2.8 质谱条件的优化 将混合标准中间液注入质谱仪，对目标化合物进行一级质谱全扫描（Full Scan），在正、负离子扫描模式下，通过调节碰撞气的大小，确认目标化合物的母离子（m/z）后进行二级质谱的参数优化。

通过调节碰撞能量、鞘气和辅助气等参数，调节碰撞能量的大小， 找出最大且稳定的碎片离子作为定量离子， 选取响应值较大且稳定的碎片离子作为定性离子。 同时优化出最佳的锥孔电压等质谱参数。 具体数据见表1。

2.9 基质效应考察及方法线性范围 本研究考察了6 种化合物在不同基质的饲料中所产生的基质效应， 通过向空白饲料样品中添加标准溶液的方式，计算出各组分的添加回收率。试验选用了禽类动物常用的配合饲料、 蛋白质补充饲料和预混合饲料， 试验表明，6 种化合物回收率均达到了90%以上，受基质效应影响很小，因此不考虑采用基质匹配标准曲线。

将混合标准中间溶液用乙腈稀释成系列标准工作液，以浓度作为横坐标，各组分峰面积作为纵坐标建立标准曲线，结果表明，各浓度与质谱响应值间存在较好的线性关系， 相关系数R2均大于0.999，具体数据见表2。

表2 6 种药物的线性范围、线性方程和相关系数

2.10 方法灵敏度、 准确度和精密度 选取空白饲料样品，添加适量混合标准溶液，按前处理步骤处理后上机测定，依据信噪比S/N＞3（按PtP 算）作为检出限（LOD），依据信噪比S/N＞10（按PtP算）作为定量限（LOQ），确定本方法在饲料中苏丹红I、II、III、IV、 酸性橙II 检出限为0.5 μg/kg，定量限为1.0 μg/kg；罗丹明B 检出限为0.05 μg/kg，定量限为0.1 μg/kg。

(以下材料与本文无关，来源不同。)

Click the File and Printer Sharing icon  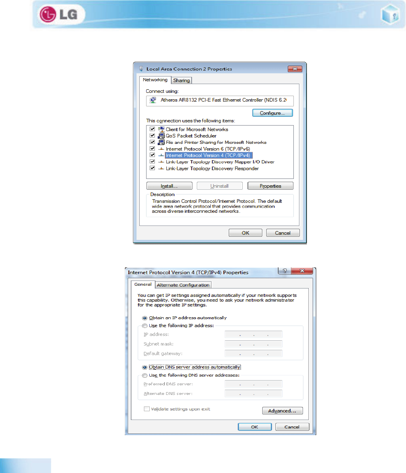click(x=161, y=142)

通过向空白样品中加标的方式验证方法的回收率和精密度，选用空白禽用配合饲料、蛋白质补充饲料和预混合饲料各6 份， 在样品中添加6 种化合物标准溶液（3 个不同浓度，每个浓度6 个平行），进行加标回收实验，结果表明，方法回收率为90% ～110%，相对标准偏差＜10%，证明该方法在不同禽用饲料中检测6 种化合物均有较好的准确度和精密度。 结果见表3。

表3 6 种化合物的添加浓度、回收率及精密度

2.11 实际样品的测定 抽取了禽用配合饲料、蛋白质补充饲料和预混合饲料各20 批进行了检测，结果显示，所抽检的60 批样品中，2 份样品中检出苏丹红III，分别为2.75 μg/kg 和11.2 μg/kg，其余化合物均未检出。

3 结论

本研究基于UPLC-MS/MS 结合QuEChERS快速净化方式， 建立了一种测定禽用饲料中6 种化工染料的定量分析方法。经过实验证明，本方法具有良好的稳定性和重复性，且方法灵敏度高，具有较低的检出限和定量限，同时具有快速、准确、成本低廉等优点。 该方法满足禽用饲料中苏丹红等6 种化工染料的分析要求， 为禽用饲料的质量安全提供技术保障。